Session topic: 33.  Platelets disorders

Keyword(s): Immune thrombocytopenia (ITP), Rituximab

Abstract: S139

Type: Oral Presentation

Presentation during EHA23: On Friday, June 15, 2018 from 11:30 - 11:45

Location: Room A9

Background
Rituximab is reported to give response rates, partial or complete, (platelets >30 x10^9/L and >2 baseline) of up to 60% in patients with ITP. The efficacy of lower doses of rituximab (<375mg/m2) have been published successfully but there have been no large-scale comparative randomised trials.

Aims
To compare the efficacy of low and high dose rituximab in patients with primary ITP.

Methods
We performed a retrospective review of the efficacy of two main dosing regimens in ITP patients (100mg weekly x 4 weeks (low dose) vs 375mg/m2 weekly x 4 weeks (standard dose)) using data from the UK Adult ITP registry, a large national registry of primary ITP. Choice of dosing was based on physician preference and funding.

Results
The UK Adult ITP registry database was reviewed for all patients who received rituximab.
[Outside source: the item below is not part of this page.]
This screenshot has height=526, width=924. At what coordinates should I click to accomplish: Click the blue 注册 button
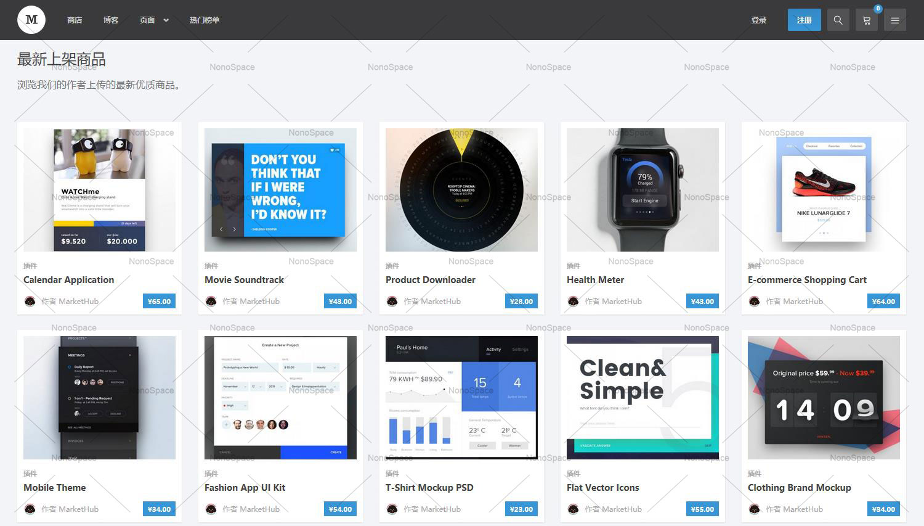(x=804, y=20)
There were 301 patients who had sufficient data input for analysis. Of these 301 patients, 179 had received low dose rituximab dose and 122 had received standard dose. There was no significant difference in the demographics between the two groups: (female 56% and 46% respectively; median age of 56.6years and 56.4 years respectively). 10% patients in the low dose group and 17% in the high dose group underwent splenectomy prior to receiving rituximab and the average number of courses of treatments given before rituximab was 6 in both groups (including corticosteroids and intravenous immunoglobulin). The median time from diagnosis to rituximab therapy in the low dose group was 13.7 months and in the standard dose group was 14.4 months. There was no difference in the median patient platelet count before treatment between the groups (28.1 and 26.4 x10^9/L respectively for low dose and standard doss regimes). The median platelet count was not significantly different at 2, 4 and 6 months after rituximab therapy between the low and standard doses (46, 72, 74 x10^9/L and 43, 65, 81 x10^9/L respectively). There was, however, some ongoing increase in platelet count between 2 and 4 months for both dosing schedules showing ongoing delayed response. At 2 months after therapy, complete remission (defined as platelets >100 x 10^9/L) was achieved in 21.1% and 32% patients in the low dose and standard dose regimes respectively. This increased to 37.7% and 43.1% at 6 months. Partial remission at 2 months was achieved in 36 and 27.1% patients for 100mg and 375mg/m2 doses. By 6 months this was 34% and 27% respectively. Bleeding episodes (all bleeds) before and after therapy were reported in 63.7% and 44.7% of patients in the 100mg dose group and 63.9% and 39.3% patients in the 375mg/m2 group. The median number of bleeding events per patient prior to treatment was 2 in both groups (range 0-4). After rituximab the median was 1 in both groups (range 0-2). For those that did bleed, the median time was 4.0 months for 100mg (range 1.6 – 18.7) and 2.8 months for 375mg/m2 (range 1.1 – 12.3). There was no statistically significant difference between these two. For those that required another line of treatment, the median time was 4 months for 100mg and 3 months for the 375mg/m2 dose.

Conclusion
In conclusion, in this large cohort, 100mg rituximab appears to be as effective as 375mg/m2 in improving platelet count and achieving PR. These data show that both doses are equally as effective in reducing bleeds with no difference in the median time to next treatment. This would suggest, that for patients with primary ITP, 100mg rituximab weekly x 4 weeks may be a  more cost-effective option than the standard dosing regimen (375mg/m2 weekly x 4).